RLSA-2023:4954

Mozilla Thunderbird is a standalone mail and newsgroup client.

This update upgrades Thunderbird to version 102.15.0.

Security Fix(es):

• Mozilla: Memory corruption in IPC CanvasTranslator (CVE-2023-4573)

• Mozilla: Memory corruption in IPC ColorPickerShownCallback (CVE-2023-4574)

• Mozilla: Memory corruption in IPC FilePickerShownCallback (CVE-2023-4575)

• Mozilla: Memory corruption in JIT UpdateRegExpStatics (CVE-2023-4577)

• Mozilla: Memory safety bugs fixed in Firefox 117, Firefox ESR 102.15, Firefox ESR 115.2, Thunderbird 102.15, and Thunderbird 115.2 (CVE-2023-4584)

• Mozilla: Memory safety bugs fixed in Firefox 117, Firefox ESR 115.2, and Thunderbird 115.2 (CVE-2023-4585)

• Mozilla: Full screen notification obscured by file open dialog (CVE-2023-4051)

• Mozilla: Full screen notification obscured by external program (CVE-2023-4053)

• Mozilla: Error reporting methods in SpiderMonkey could have triggered an Out of Memory Exception (CVE-2023-4578)
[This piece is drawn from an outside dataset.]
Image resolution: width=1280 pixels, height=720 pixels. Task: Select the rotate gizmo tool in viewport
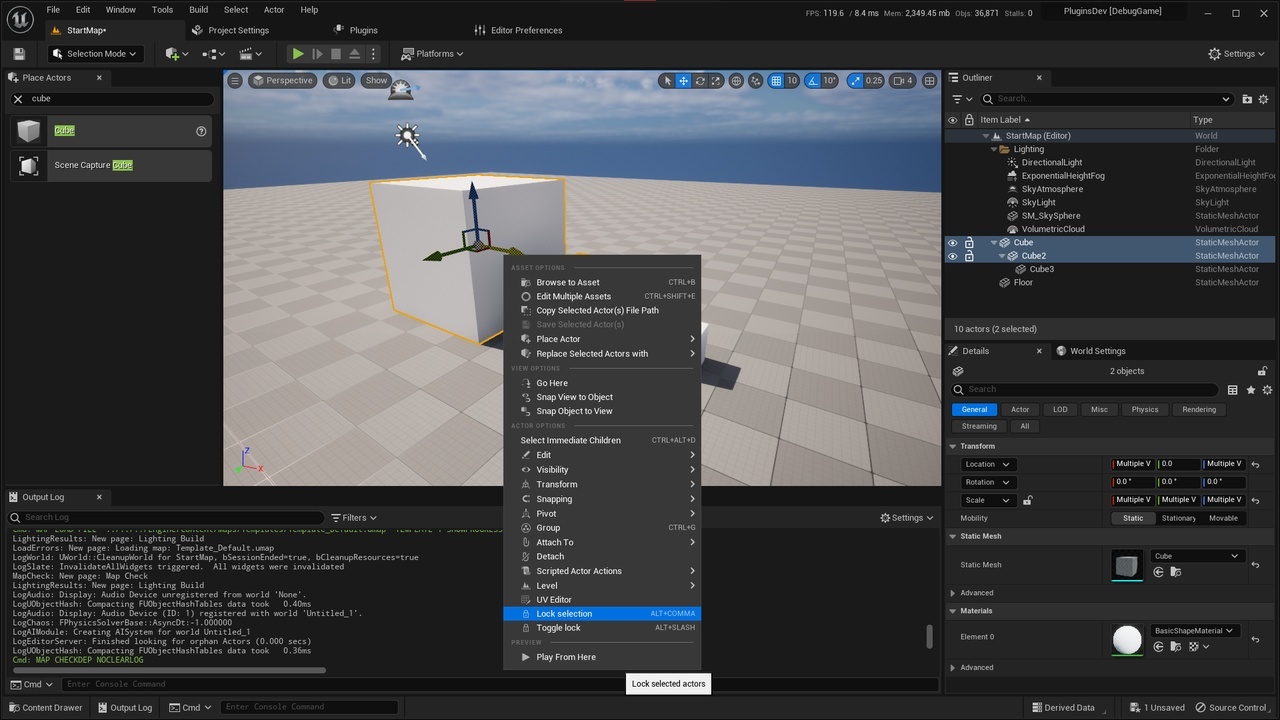tap(700, 81)
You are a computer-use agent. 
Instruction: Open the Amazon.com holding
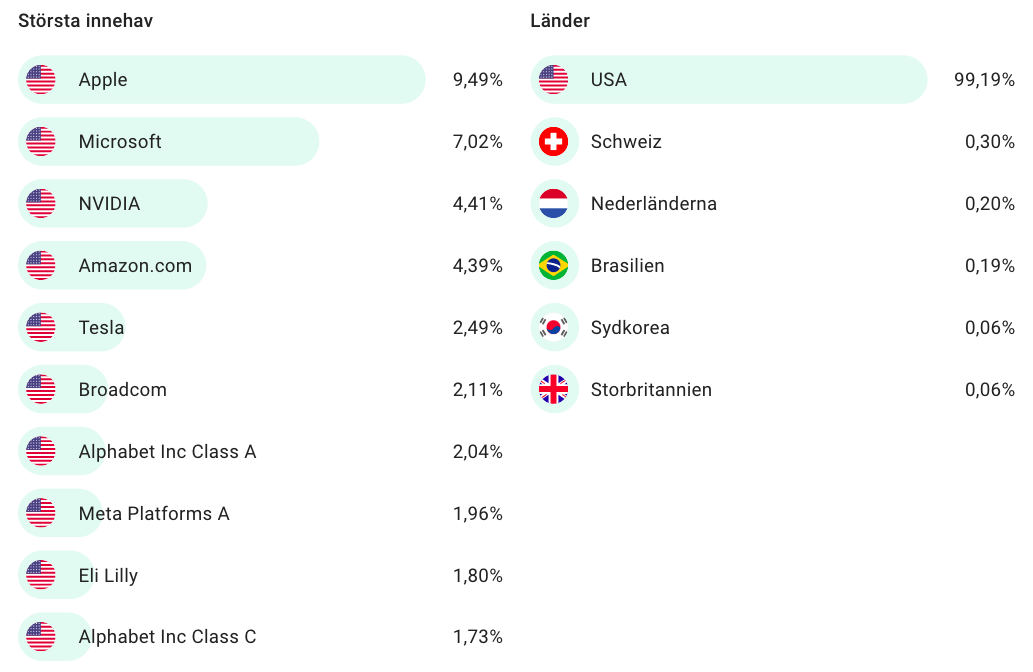click(x=135, y=266)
• Mozilla: Push notifications saved to disk unencrypted (CVE-2023-4580)

• Mozilla: XLL file extensions were downloadable without warnings (CVE-2023-4581)

• Mozilla: Browsing Context potentially not cleared when closing Private Window (CVE-2023-4583)

For more details about the security issue(s), including the impact, a CVSS score, acknowledgments, and other related information, refer to the CVE page(s) listed in the References section.